Kutipan Pilihan -
Menteri Desa, Pembangunan Daerah Tertinggal, dan Transmigrasi Abdul Halim Iskandar berjanji mendukung TTG warga. ”Kami juga akan berupaya seluruh hasil (TTGN) ini dipatenkan dalam HKI (hak kekayaan intelektual). (Ini) fasilitas penuh dari Kemendesa,” katanya.
Pihaknya memastikan, puluhan inovasi yang masuk dalam Gelar TTGN XXIII akan terdaftar dalam katalog elektronik Kemendesa PDTT. Dengan begitu, pemerintah dan masyarakat dapat membeli teknologi itu. Bahkan, pemdes tidak perlu menempuh lelang lagi dalam pengadaannya.

Isi Data -

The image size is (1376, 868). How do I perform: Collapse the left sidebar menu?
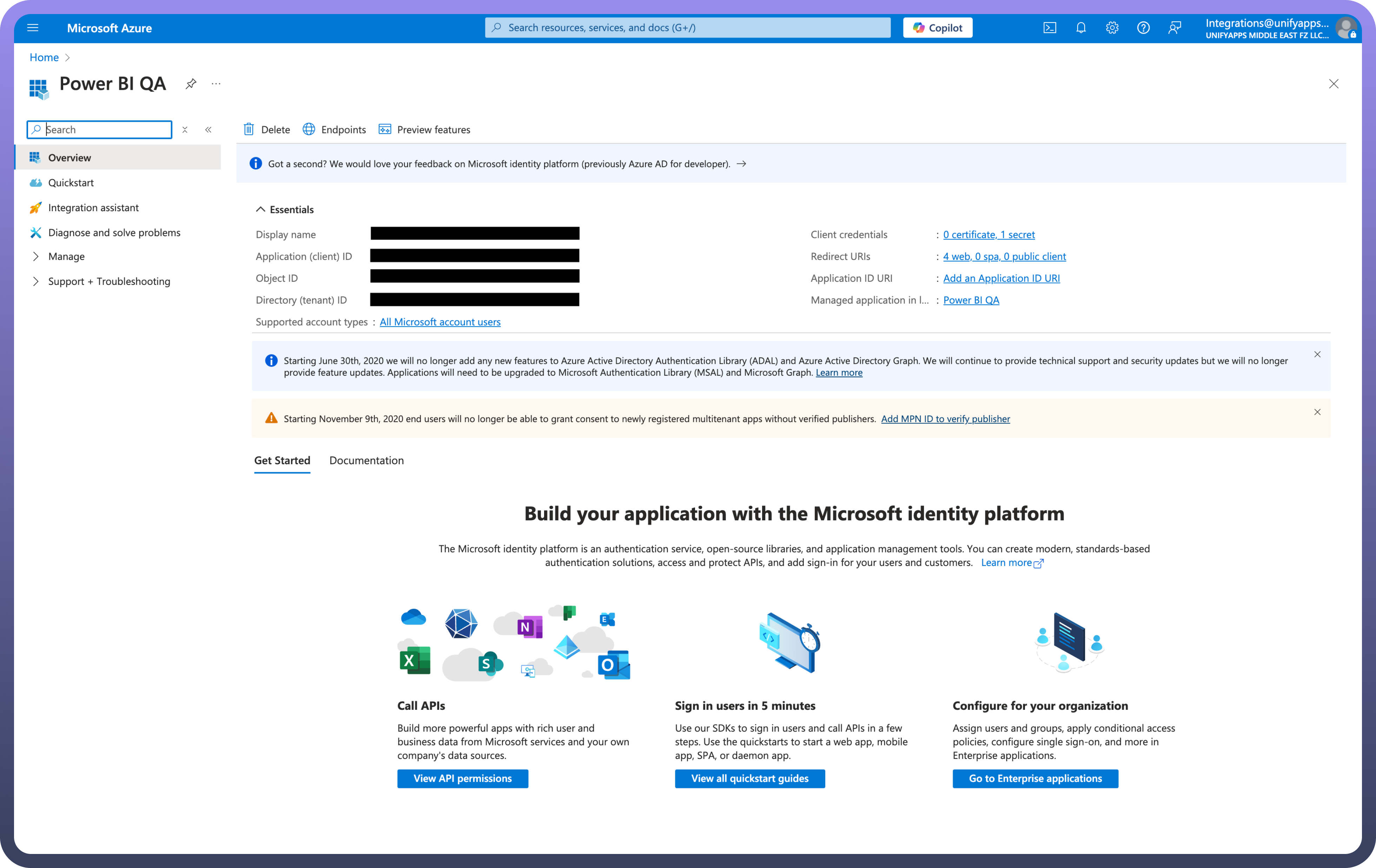[209, 129]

Tugas yang Dikerjakan -
[a] Menurut kutipan tentang Gelar TTGN XXIII, di mana puluhan inovasi yang masuk dalam acara itu akan didaftarkan?
[b] Salin dengan tepat bagian kutipan tentang Gelar TTGN XXIII dari "Pihaknya memastikan, puluhan" sampai "lagi dalam pengadaannya.".
[c] Tulis lanjutan kutipan tentang Gelar TTGN XXIII, dimulai setelah kalimat terakhirnya.

Hasil Latihan -
[a] Puluhan inovasi itu akan terdaftar dalam katalog elektronik Kemendesa PDTT.

[b]
Pihaknya memastikan, puluhan inovasi yang masuk dalam Gelar TTGN XXIII akan terdaftar dalam katalog elektronik Kemendesa PDTT. Dengan begitu, pemerintah dan masyarakat dapat membeli teknologi itu. Bahkan, pemdes tidak perlu menempuh lelang lagi dalam pengadaannya.

[c]
Apalagi, Undang-Undang Nomor 6 Tahun 2014 tentang Desa telah mengamanahkan kepada pemerintah pusat hingga tingkat desa agar memanfaatkan TTG dalam pembangunan. Terlebih lagi, warga telah menghasilkan ratusan ribu karya sejak 2015.
Berdasarkan catatan Kemendesa PDTT, dalam rentang waktu itu, sebanyak 909.004 alat hasil TTG warga telah digunakan untuk bidang pertanian. Halim juga mengklaim, 653.986 alat telah dimanfaatkan di bidang peternakan dan 450.466 untuk bidang perikanan.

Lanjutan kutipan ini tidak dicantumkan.